Exercise instructions: Report the lines of the data below that contain the string "Open".

··········

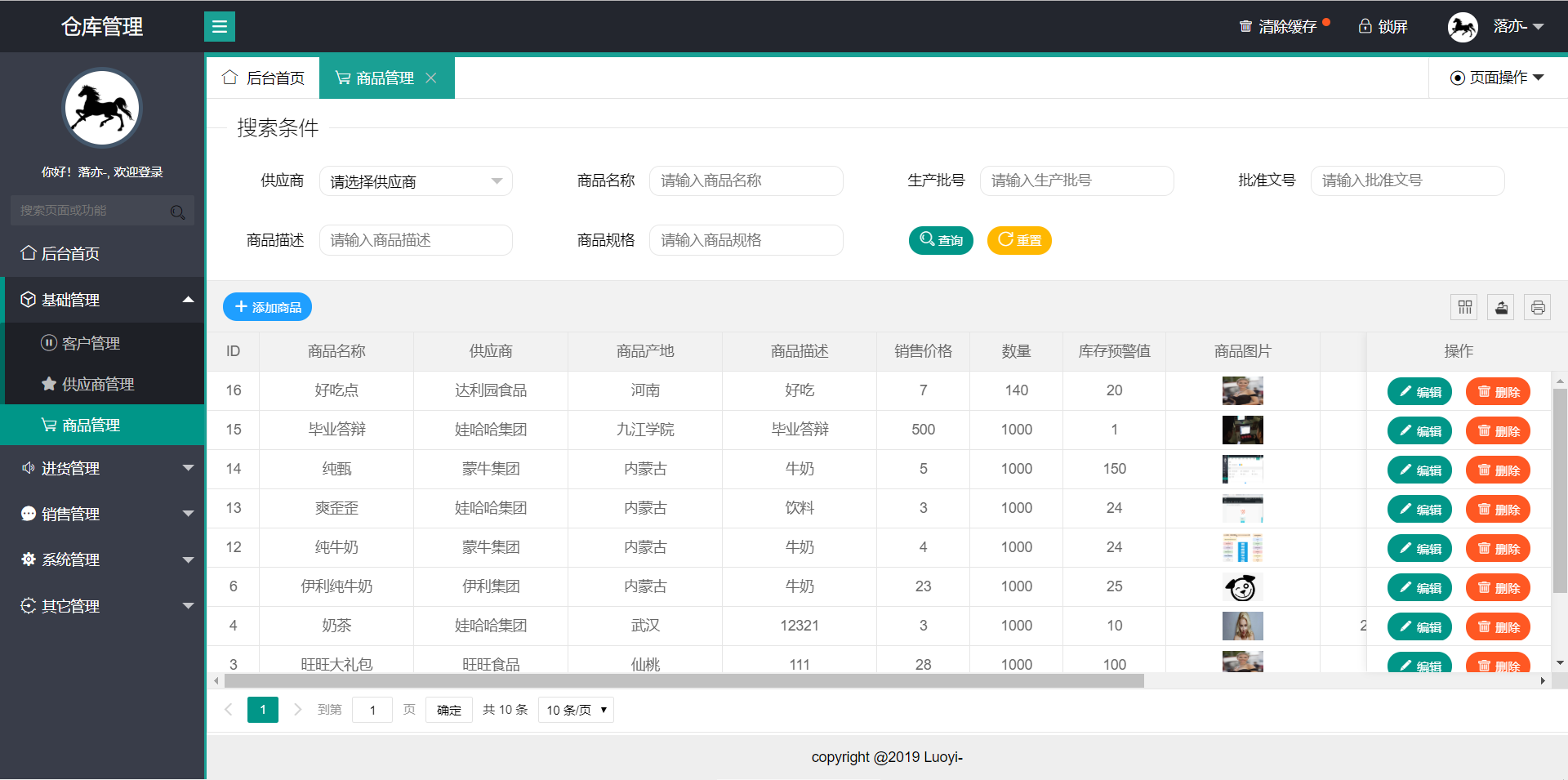This screenshot has width=1568, height=780.
Task: Click the 锁屏 lock icon
Action: (x=1365, y=26)
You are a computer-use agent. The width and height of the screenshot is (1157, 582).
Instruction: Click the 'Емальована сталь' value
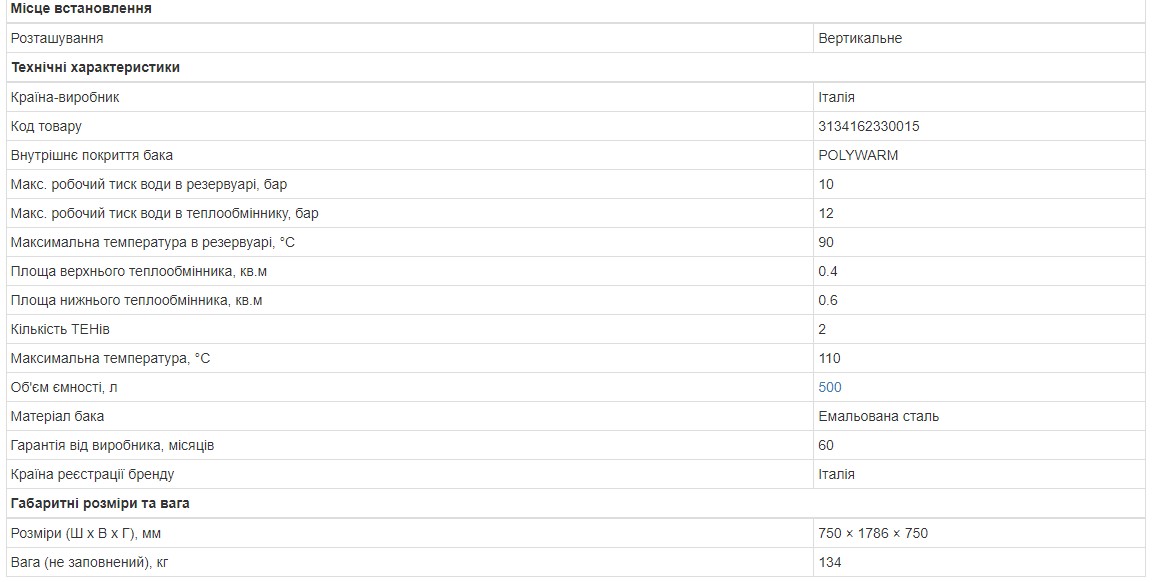coord(878,416)
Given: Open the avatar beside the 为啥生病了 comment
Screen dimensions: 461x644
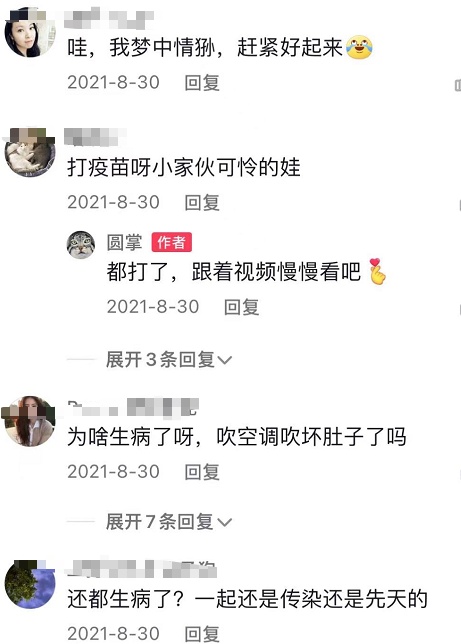Looking at the screenshot, I should pyautogui.click(x=30, y=421).
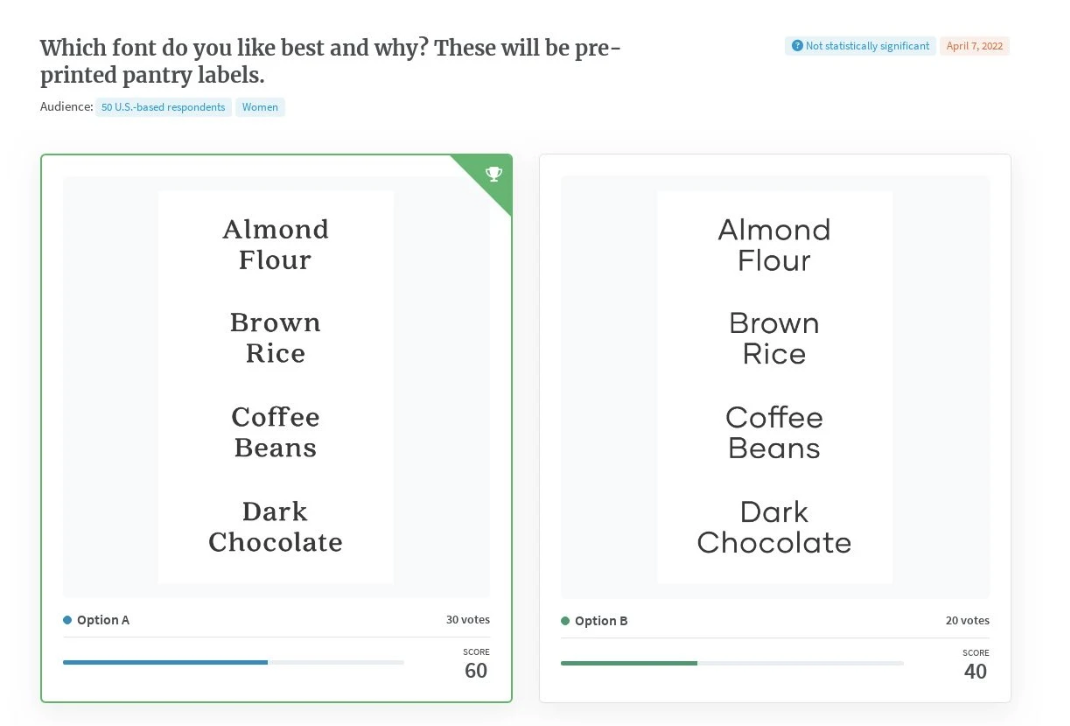Click the green dot beside Option B
The image size is (1070, 726).
click(x=565, y=620)
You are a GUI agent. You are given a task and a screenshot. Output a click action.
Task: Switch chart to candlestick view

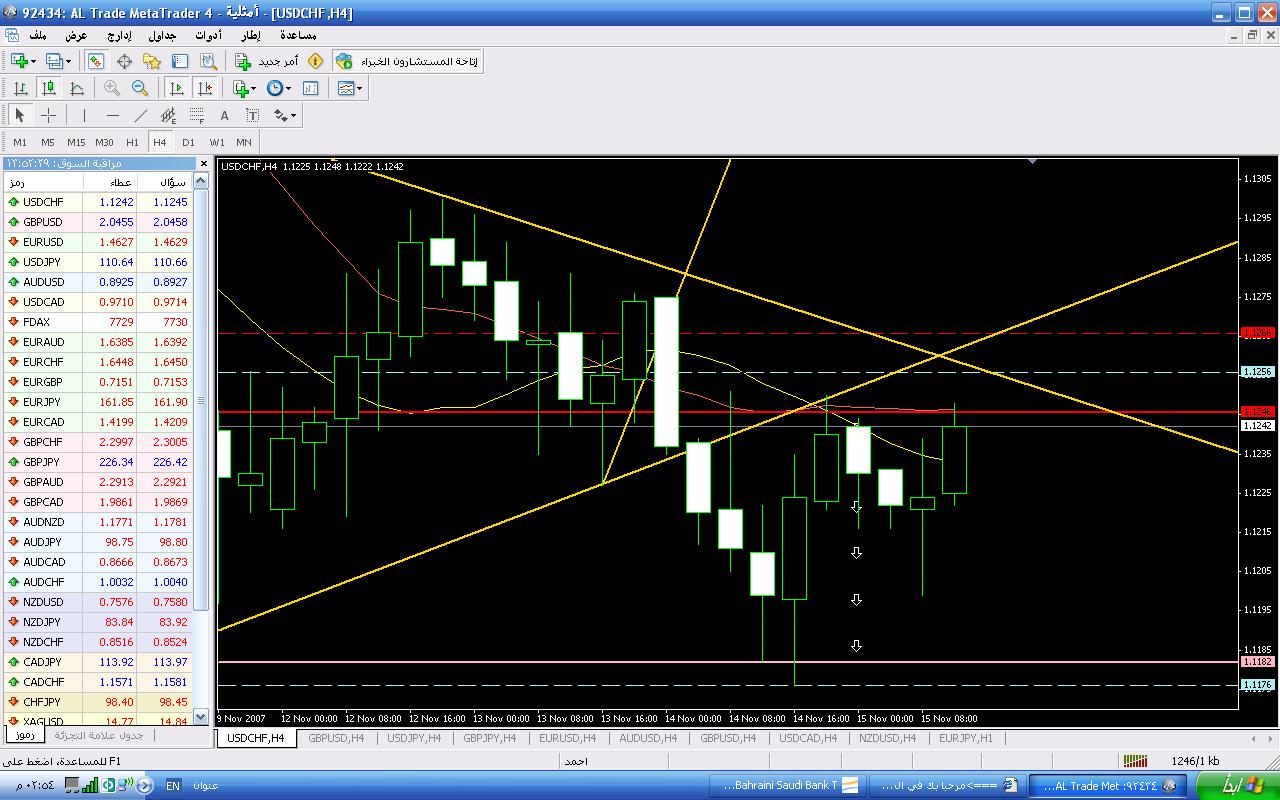(48, 88)
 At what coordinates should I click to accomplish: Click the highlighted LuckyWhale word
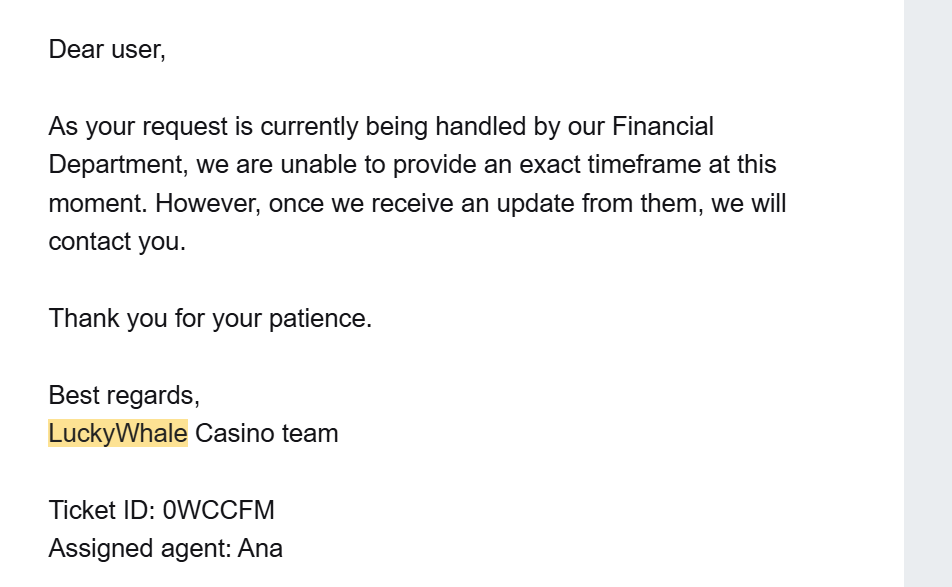tap(117, 433)
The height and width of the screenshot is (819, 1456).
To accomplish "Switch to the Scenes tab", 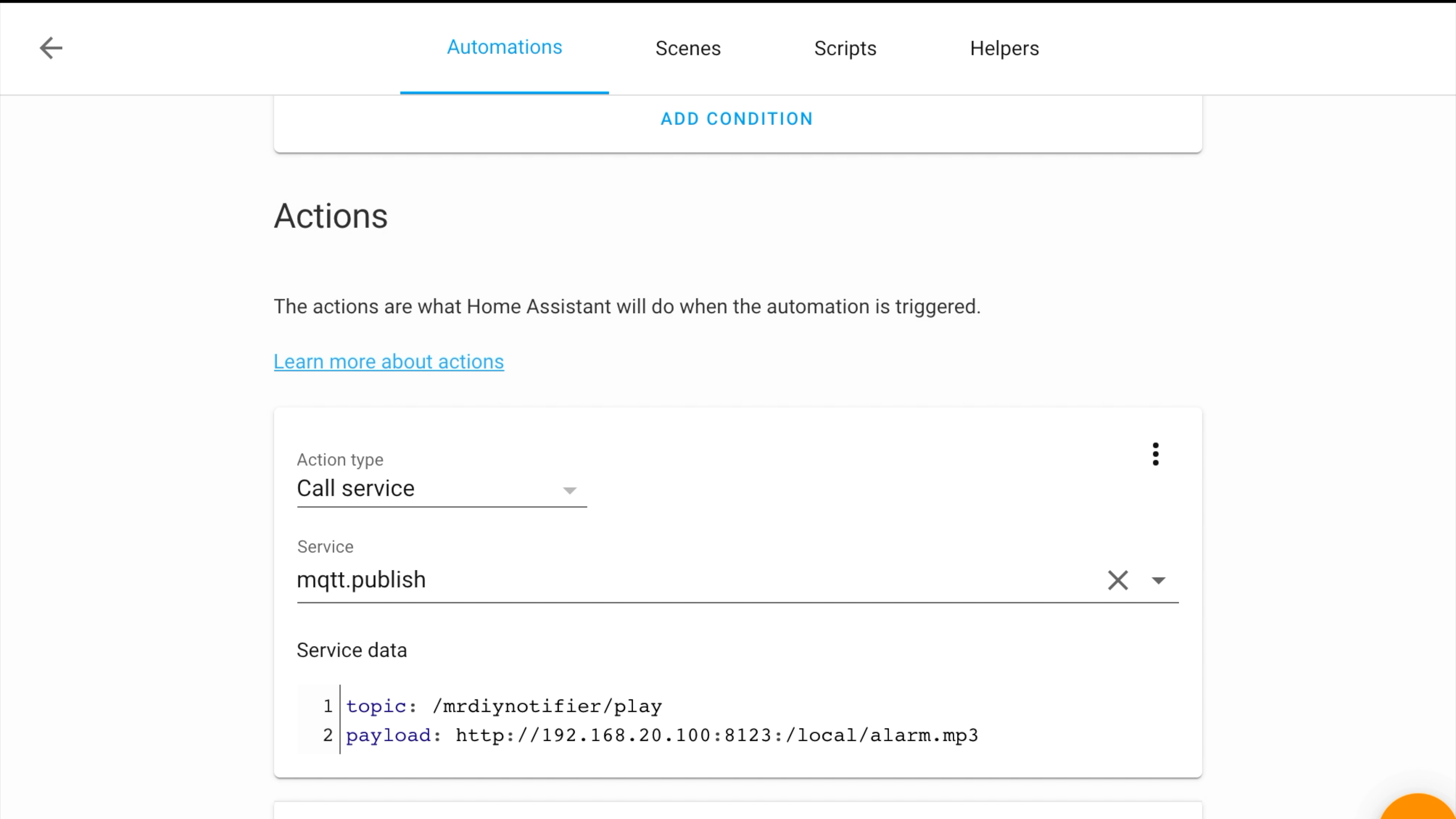I will click(x=688, y=49).
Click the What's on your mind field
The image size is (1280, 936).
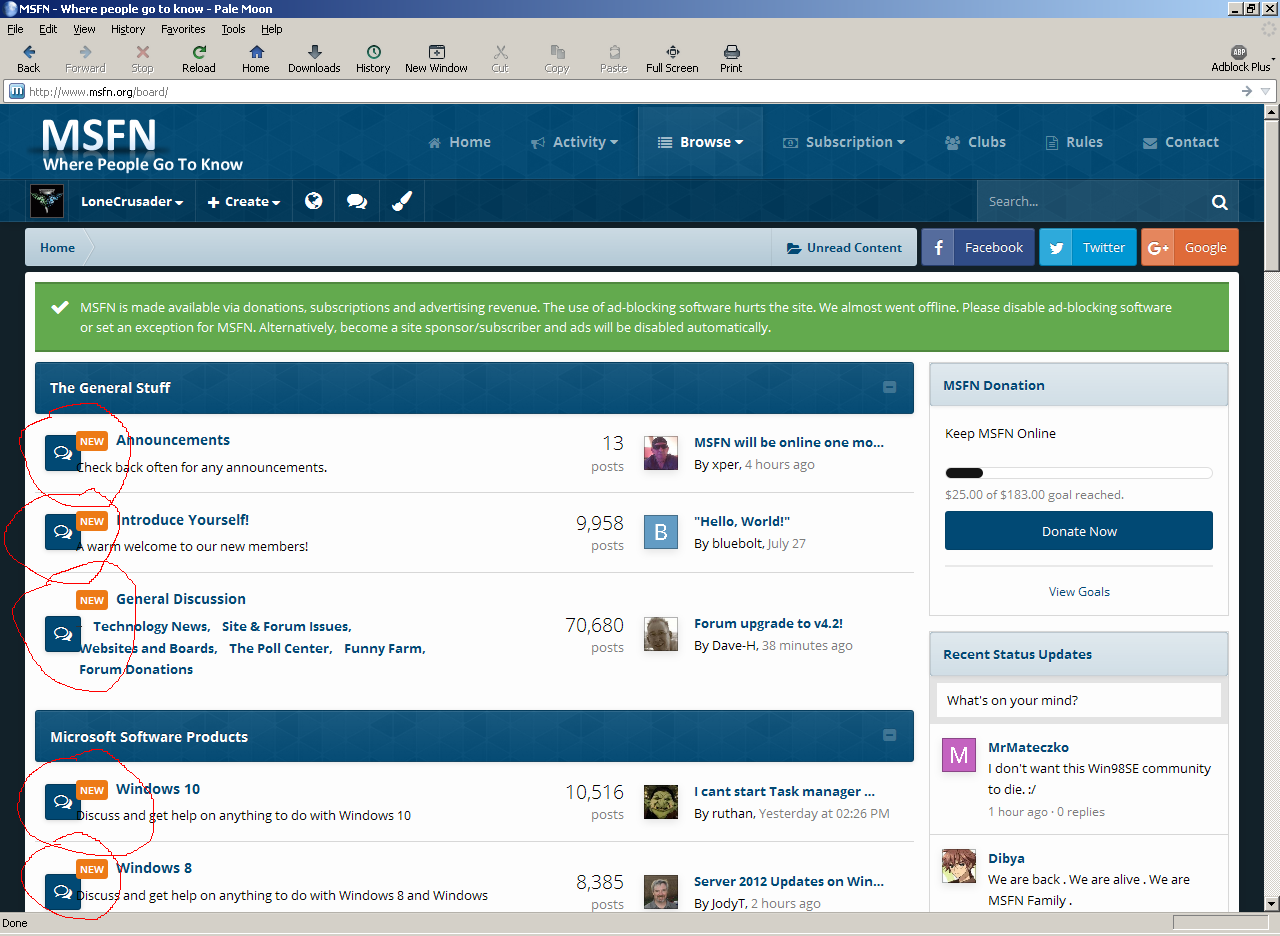[x=1078, y=700]
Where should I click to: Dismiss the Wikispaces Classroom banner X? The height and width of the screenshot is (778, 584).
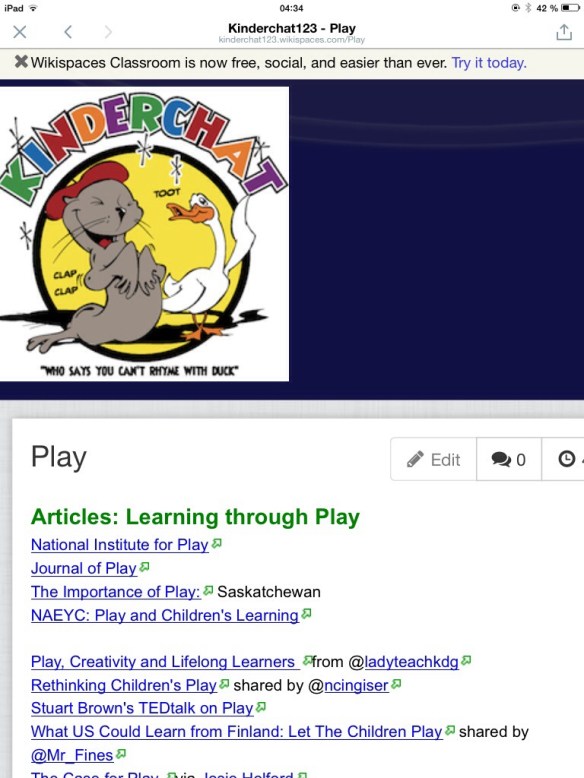click(21, 62)
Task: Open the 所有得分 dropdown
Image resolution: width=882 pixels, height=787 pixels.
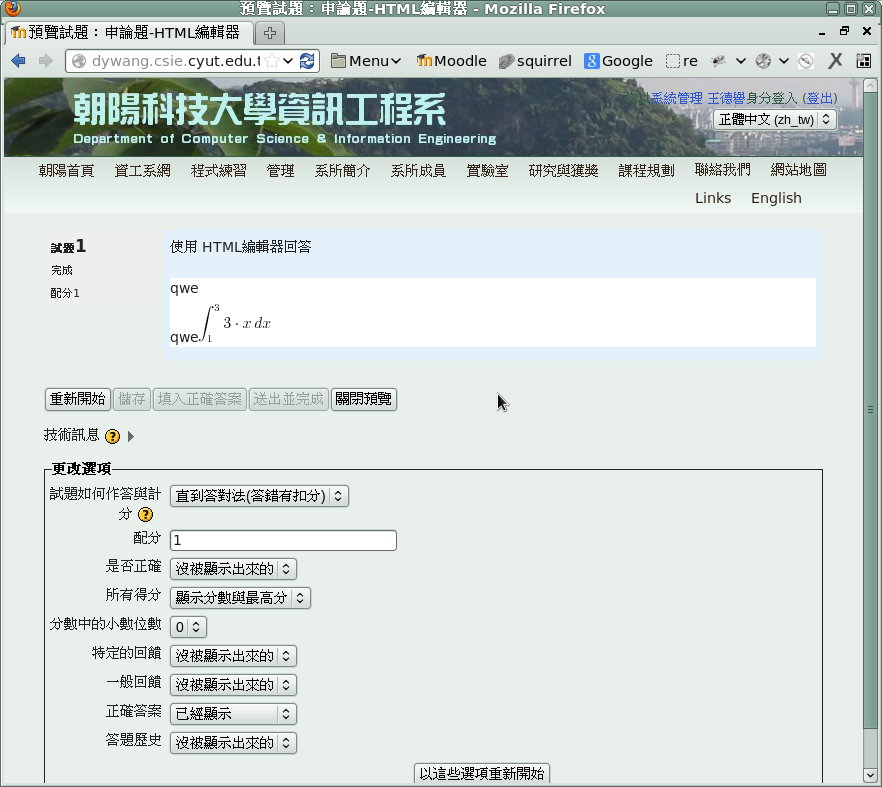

··········

Answer for the task:
Given: Open the avatar beside the 为啥生病了 comment
Task: Open the 所有得分 dropdown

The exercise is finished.